Stored records

══════════════════════════════

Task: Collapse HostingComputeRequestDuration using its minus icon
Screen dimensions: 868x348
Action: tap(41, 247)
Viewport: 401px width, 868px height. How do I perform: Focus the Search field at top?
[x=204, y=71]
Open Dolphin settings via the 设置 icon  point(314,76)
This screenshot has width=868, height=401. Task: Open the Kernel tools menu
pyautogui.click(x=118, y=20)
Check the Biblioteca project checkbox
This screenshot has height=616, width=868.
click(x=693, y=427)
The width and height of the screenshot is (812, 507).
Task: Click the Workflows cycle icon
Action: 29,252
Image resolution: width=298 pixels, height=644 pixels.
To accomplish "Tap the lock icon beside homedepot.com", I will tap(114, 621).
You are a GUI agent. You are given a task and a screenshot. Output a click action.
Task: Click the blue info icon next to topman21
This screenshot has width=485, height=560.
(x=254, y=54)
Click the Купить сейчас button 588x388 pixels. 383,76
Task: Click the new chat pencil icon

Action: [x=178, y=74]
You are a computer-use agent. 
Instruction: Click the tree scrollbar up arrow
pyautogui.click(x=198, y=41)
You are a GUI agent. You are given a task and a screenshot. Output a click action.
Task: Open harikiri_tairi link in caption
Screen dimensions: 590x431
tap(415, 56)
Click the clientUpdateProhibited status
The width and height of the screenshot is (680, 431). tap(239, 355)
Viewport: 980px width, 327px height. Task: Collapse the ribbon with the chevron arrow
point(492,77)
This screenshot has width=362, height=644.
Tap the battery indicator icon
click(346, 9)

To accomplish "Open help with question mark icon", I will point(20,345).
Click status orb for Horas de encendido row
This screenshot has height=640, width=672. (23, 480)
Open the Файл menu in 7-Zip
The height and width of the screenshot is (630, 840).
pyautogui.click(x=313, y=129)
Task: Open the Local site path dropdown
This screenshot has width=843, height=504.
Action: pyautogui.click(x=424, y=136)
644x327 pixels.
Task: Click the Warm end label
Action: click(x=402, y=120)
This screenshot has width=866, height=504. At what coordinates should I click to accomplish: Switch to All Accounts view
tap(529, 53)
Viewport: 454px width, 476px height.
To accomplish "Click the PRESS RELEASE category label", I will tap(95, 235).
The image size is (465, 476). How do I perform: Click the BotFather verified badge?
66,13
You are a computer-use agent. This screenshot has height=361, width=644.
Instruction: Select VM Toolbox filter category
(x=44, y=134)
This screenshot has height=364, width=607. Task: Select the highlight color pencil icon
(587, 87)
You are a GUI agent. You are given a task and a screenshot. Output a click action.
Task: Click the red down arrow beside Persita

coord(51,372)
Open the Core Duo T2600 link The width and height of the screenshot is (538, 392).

══════════════════════════════

Action item: Print only the lines running from the one with "Viewport: 454px width, 476px height." to the final line of the data above, each exactly as it appears.

Expected output:
Viewport: 454px width, 476px height.
To accomplish "Click the PRESS RELEASE category label", I will tap(95, 235).
The image size is (465, 476). How do I perform: Click the BotFather verified badge?
66,13
You are a computer-use agent. This screenshot has height=361, width=644.
Instruction: Select VM Toolbox filter category
(x=44, y=134)
This screenshot has height=364, width=607. Task: Select the highlight color pencil icon
(587, 87)
You are a GUI agent. You are given a task and a screenshot. Output a click action.
Task: Click the red down arrow beside Persita

coord(51,372)
Open the Core Duo T2600 link The width and height of the screenshot is (538, 392).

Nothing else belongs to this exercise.